Tuesday, August 2, 2016
IN AN interview with our business editor last week an outspoken QC declared that “Bahamianisation has been more of a curse to The Bahamas than a blessing”.
It, and the dictatorial and unfair manner in which it has been administered over the years, has been the greatest hindrance to the growth of this small island nation. We are little fish in a big pond trying to out swim the big fish, which swish past drowning most of us in their wake. And yet some of us, although we keep flapping, are getting nowhere.
Fred Smith, QC, told our Business Editor, that the “Bahamianisation concept had helped foster a sense of entitlement and professionalism at the expense of maintaining high performance standards”.
He said it had also helped create a political and economic elite who had been able to profit at the expense of the rest of Bahamian society. “It dumbs down the quality of service to simply benefit nationalism,” he said.
“It decreases opportunities for competition, the provision of cutting edge products to the consumer, and ultimately only benefits a select few.”
Mr Smith, as would many other successful lawyers, wants to see a liberalisation of the legal profession. However, there are lawyers, such as Paul Moss, principal of a Bahamas-based financial services business, who rejects the idea of opening the Bahamas Bar to specialist practitioners and law firms.
“As a senior practitioner,” Mr Smith told our editor, “I very much support the liberalisation of the Bar.
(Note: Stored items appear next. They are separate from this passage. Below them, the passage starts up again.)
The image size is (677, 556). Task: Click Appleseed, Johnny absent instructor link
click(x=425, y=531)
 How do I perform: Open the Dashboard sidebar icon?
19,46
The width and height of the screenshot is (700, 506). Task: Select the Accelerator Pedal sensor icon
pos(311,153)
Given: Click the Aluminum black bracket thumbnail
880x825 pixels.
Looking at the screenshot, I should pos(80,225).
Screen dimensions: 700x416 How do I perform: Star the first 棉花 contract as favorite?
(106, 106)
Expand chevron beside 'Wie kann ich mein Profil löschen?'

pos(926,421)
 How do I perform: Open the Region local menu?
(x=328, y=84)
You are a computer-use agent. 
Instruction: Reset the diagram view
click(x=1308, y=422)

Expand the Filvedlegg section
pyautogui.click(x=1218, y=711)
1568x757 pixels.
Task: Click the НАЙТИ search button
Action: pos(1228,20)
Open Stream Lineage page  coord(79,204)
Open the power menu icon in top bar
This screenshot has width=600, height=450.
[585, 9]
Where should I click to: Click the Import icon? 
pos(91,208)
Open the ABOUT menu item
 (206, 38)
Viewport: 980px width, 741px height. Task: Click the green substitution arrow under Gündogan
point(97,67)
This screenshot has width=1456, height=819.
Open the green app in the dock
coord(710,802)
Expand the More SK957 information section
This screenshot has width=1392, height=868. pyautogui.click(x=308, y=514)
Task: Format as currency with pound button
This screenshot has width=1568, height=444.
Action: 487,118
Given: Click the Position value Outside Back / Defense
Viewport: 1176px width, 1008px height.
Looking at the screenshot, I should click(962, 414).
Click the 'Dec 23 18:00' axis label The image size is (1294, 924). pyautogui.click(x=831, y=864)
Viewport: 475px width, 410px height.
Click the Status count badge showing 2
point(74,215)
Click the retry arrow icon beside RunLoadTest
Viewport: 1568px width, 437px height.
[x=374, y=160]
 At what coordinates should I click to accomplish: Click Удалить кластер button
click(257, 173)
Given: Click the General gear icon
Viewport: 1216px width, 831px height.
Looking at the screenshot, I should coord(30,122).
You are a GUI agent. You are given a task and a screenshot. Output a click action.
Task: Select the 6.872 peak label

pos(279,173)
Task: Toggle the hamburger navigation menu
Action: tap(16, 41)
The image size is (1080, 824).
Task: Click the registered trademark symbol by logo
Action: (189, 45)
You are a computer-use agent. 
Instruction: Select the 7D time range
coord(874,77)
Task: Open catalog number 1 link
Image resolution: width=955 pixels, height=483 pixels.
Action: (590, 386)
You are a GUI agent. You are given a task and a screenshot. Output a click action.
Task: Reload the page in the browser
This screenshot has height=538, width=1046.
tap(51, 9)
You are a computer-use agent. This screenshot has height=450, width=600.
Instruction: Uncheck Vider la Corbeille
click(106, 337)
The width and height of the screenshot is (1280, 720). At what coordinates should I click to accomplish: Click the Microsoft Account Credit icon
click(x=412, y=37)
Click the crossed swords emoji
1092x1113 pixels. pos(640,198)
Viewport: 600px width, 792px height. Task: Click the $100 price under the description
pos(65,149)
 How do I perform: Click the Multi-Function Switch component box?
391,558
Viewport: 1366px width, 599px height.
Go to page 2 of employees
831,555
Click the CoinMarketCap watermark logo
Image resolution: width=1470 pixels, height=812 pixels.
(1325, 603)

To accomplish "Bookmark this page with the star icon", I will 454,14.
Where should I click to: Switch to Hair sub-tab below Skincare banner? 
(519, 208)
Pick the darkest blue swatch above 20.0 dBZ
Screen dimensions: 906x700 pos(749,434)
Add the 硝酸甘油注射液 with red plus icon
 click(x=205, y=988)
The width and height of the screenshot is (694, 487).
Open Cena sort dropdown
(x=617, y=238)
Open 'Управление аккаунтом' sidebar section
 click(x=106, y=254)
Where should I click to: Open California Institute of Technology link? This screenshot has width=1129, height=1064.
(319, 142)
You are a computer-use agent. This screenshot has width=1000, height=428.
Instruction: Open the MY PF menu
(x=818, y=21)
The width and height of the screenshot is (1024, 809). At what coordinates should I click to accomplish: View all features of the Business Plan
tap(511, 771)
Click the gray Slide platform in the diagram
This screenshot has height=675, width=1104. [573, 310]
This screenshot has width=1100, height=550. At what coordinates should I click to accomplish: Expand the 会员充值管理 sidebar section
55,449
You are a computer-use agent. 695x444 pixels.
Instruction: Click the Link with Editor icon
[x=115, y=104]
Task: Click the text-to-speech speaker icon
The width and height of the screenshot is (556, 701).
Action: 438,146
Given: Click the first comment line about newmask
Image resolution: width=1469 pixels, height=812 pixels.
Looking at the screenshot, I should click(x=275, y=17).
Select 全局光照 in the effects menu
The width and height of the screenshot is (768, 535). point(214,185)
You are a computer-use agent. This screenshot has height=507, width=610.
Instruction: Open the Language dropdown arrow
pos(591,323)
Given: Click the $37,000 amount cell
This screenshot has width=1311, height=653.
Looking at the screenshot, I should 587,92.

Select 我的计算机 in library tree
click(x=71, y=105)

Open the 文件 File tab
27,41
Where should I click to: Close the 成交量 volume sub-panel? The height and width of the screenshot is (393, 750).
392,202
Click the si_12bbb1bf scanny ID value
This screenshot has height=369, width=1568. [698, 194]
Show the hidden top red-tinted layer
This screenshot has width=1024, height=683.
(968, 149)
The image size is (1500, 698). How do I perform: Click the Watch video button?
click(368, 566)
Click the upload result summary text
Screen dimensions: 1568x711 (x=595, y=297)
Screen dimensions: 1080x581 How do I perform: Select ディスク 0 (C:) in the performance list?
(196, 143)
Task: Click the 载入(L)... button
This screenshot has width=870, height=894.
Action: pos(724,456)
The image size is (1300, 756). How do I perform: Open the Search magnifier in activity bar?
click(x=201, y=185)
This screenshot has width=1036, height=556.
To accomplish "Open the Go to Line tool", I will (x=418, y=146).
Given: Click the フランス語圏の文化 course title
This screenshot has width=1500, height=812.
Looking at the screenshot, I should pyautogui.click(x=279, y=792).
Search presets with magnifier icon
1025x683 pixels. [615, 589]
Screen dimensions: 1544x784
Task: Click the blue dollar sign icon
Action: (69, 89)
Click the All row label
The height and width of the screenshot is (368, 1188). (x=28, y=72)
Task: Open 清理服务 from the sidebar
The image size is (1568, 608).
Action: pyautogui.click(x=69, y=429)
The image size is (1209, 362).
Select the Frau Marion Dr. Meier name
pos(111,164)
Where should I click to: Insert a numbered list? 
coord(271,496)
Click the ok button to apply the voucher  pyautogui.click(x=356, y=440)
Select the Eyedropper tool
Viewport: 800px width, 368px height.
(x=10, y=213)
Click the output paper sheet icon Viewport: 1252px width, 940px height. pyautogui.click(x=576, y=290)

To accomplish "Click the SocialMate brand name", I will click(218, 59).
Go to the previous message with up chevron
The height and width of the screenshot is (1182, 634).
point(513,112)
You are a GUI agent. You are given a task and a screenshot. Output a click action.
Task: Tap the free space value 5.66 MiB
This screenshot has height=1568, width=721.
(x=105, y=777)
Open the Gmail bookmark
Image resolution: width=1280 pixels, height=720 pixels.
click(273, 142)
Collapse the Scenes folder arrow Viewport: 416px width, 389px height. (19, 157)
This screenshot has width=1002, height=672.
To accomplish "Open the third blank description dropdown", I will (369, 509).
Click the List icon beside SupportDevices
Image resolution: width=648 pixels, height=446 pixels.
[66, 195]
It is certainly in keeping with our international obligations, in particular to CARICOM, and the free movement of people between Caribbean nations.
“Given that The Bahamas promotes itself as a safe, and competitive jurisdiction in which to do business, expanding and liberalising our Bar, and allowing foreign practitioners to appear in the country will expand the jurisdiction and legal services industry,” he said.
In the mid-nineties, there was much talk in Nassau in legal circles about setting up an international arbitration centre for commercial conciliation. Dubai was mushrooming into a region to be watched at the time — it had enticed Sir Sol Kerzner to duplicate Atlantis on a specially built palm-shaped island there.
In 1994, it had set up the Centre for Commercial Conciliation and Arbitration, and created Emirate Airlines, the largest airline operating at its modern airport. Today it is the largest arbitration centre in the Middle East. It is a non-profit institution that is independent in its operations from the Dubai government and Dubai Chamber of Commerce. It provides international business communities with commercial arbitration services, including modern and well equipped meeting/hearing rooms. It has also developed a pool of experienced arbitrators from different nationalities and legal backgrounds. And, more importantly, it is not hamstrung by immigration — it can attract the world’s best and, therefore, offer the best that the world has to offer in expertise. Not so in The Bahamas.
Here we are hamstrung by an island complex and a myopic immigration department. While Dubai has its Arbitration Centre (CIArb), Bahamians are still talking.
In May, 2014, speaking at a conference hosted by the Bahamas branch of the Chartered Institute of Arbitrators, another Queen’s Counsel, Brian Moree warned that the idea of barring international clients from having foreign lawyers in dispute resolutions is an “absurdity”.
“To merely state that we want to be a regional international arbitration centre, but we don’t want to allow any foreign lawyers reveals the absurdity of that position – it cannot happen,” he said at that time.
“If foreign lawyers cannot have free ingress and egress in and out of our country, there will be no chance that our centre will be used,” he warned.
Arbitration is a form of alternative dispute resolution that seeks to settle disputes outside of court. The Bahamian branch of CIArb and other organizations have long sought to establish the Bahamas as a regional centre for arbitration, leveraging its strategic geographic location to attract business from the Americas. Mr Moree, warned that The Bahamas stood “no chance” of establishing itself as a regional centre for international arbitration if it does not revamp its immigration policy on foreign lawyers.
He said that parties utilising a future arbitration centre in The Bahamas needed the freedom to bring in whomever they chose with their legal and litigation support team. The project would not succeed if future clients and support staff have to go through the current work permit process. “It cannot be overly bureaucratic, and it must not take too long, Why? Because they’ll go elsewhere.”
Now more than two years later Mr Fred Smith, QC, is arguing the same point. But as Mr Moree had said earlier: “If we’re not able to do it, let’s not waste our time talking about an arbitration centre, because it isn’t going to happen.”
Unless the immigration problem can be removed, 20 years from now another generation of Bahamian will be swimming aimlessly around in the same fish pond and getting nowhere. Is that to be the future of The Bahamas?
Comments
DreamerX says...
The point can be distilled of the hate, and be understood that to some extent the local skilled industries must be protected due to the investments it takes to achieve membership by a comparatively less skilled local skill pool. Thus opening up items to more global sources can destroy a local industry or allow foreign controls through more of a skill pool and leave the country in a poverty of skill if those international skilled labour sourced lose profitability.